* [Objectif a] Recopiez à l'identique les lignes des enregistrements, de la ligne contenant « Viewport: 1389px width, 868px height. » jusqu'à la fin des enregistrements, ces deux limites incluses.

Mais s'agit-il d'un nouveau départ ou d'une fuite ? Deux écoles s'opposent. La première assimile ce genre d'expatriation à une fuite en avant. Or, les problèmes ne s'effaceront pas avec le changement de pays. Cette théorie est celle qu'on entend le plus. Il ne faut pas fuir les problèmes, mais les affronter. Le mot « fuite » a toujours une connotation négative (on l'assimile à la faiblesse), sauf lorsqu'il s'agit de fuir le danger.

La seconde école estime au contraire que fuir n'est pas une marque de faiblesse. Les personnes qui se lancent dans un projet d'expatriation savent que les problèmes n'ont pas besoin de visa pour passer la frontière. Le changement de pays et d'environnement permet plutôt de mettre une distance physique propice à l'introspection. On fuit le milieu dans lequel on étouffait pour s'entendre mieux et mieux comprendre ce qui nous entoure. On part pour se préserver et prendre du recul.

L'expatriation pour faire la paix avec soi

On connaît le « voyage thérapie » : voyage qui sert à retrouver la confiance en soi et à se retrouver. Il s'agit de partir pour mieux se retrouver, de se rappeler de quoi on est capable, de prendre de l'assurance. L'expatriation suit cette même idée, avec néanmoins une grande différence : il ne s'agit pas d'un voyage de quelques jours ou de quelques semaines, mais bien d'une immigration d'une ou plusieurs années.

* [Données enregistrées]
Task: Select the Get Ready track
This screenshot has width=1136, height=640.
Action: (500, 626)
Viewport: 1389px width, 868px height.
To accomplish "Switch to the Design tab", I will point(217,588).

* [Objectif b] D'après le passage sur l'expatriation, quelle grande différence sépare l'expatriation du « voyage thérapie » ?

* [Réponse complète a]
Viewport: 1389px width, 868px height.
To accomplish "Switch to the Design tab", I will point(217,588).

* [Réponse complète b] L'expatriation n'est pas un voyage de quelques jours ou de quelques semaines, mais une immigration d'une ou plusieurs années.